**RECORDS SUPPLIED**
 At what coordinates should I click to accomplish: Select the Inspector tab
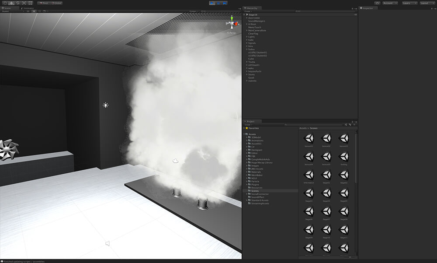(368, 8)
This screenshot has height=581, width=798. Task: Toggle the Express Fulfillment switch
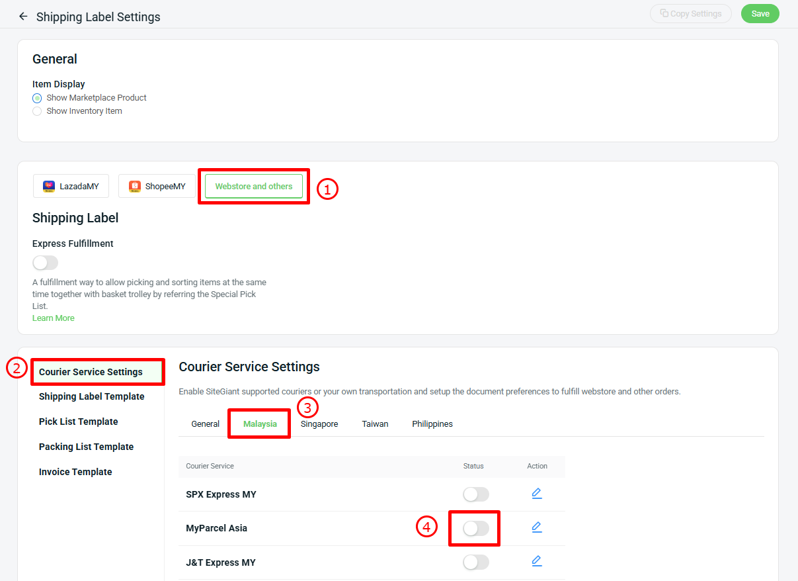(x=45, y=263)
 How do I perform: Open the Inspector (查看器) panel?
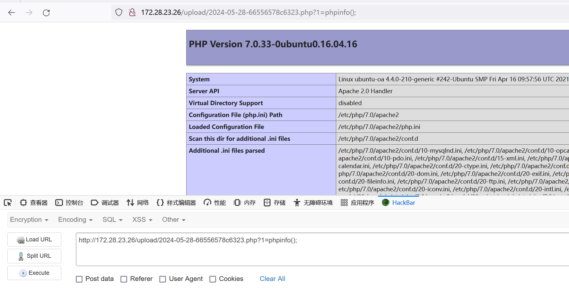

**AIM OF THE TASK**
Restate the full listing word for word, excluding images.

**ANSWER BELOW**
 At what coordinates should I click to accomplish: Select the Inspector tab
(368, 8)
This screenshot has height=581, width=798. Task: Toggle the Express Fulfillment switch
(x=45, y=263)
 How do I perform: Open the Inspector (查看器) panel?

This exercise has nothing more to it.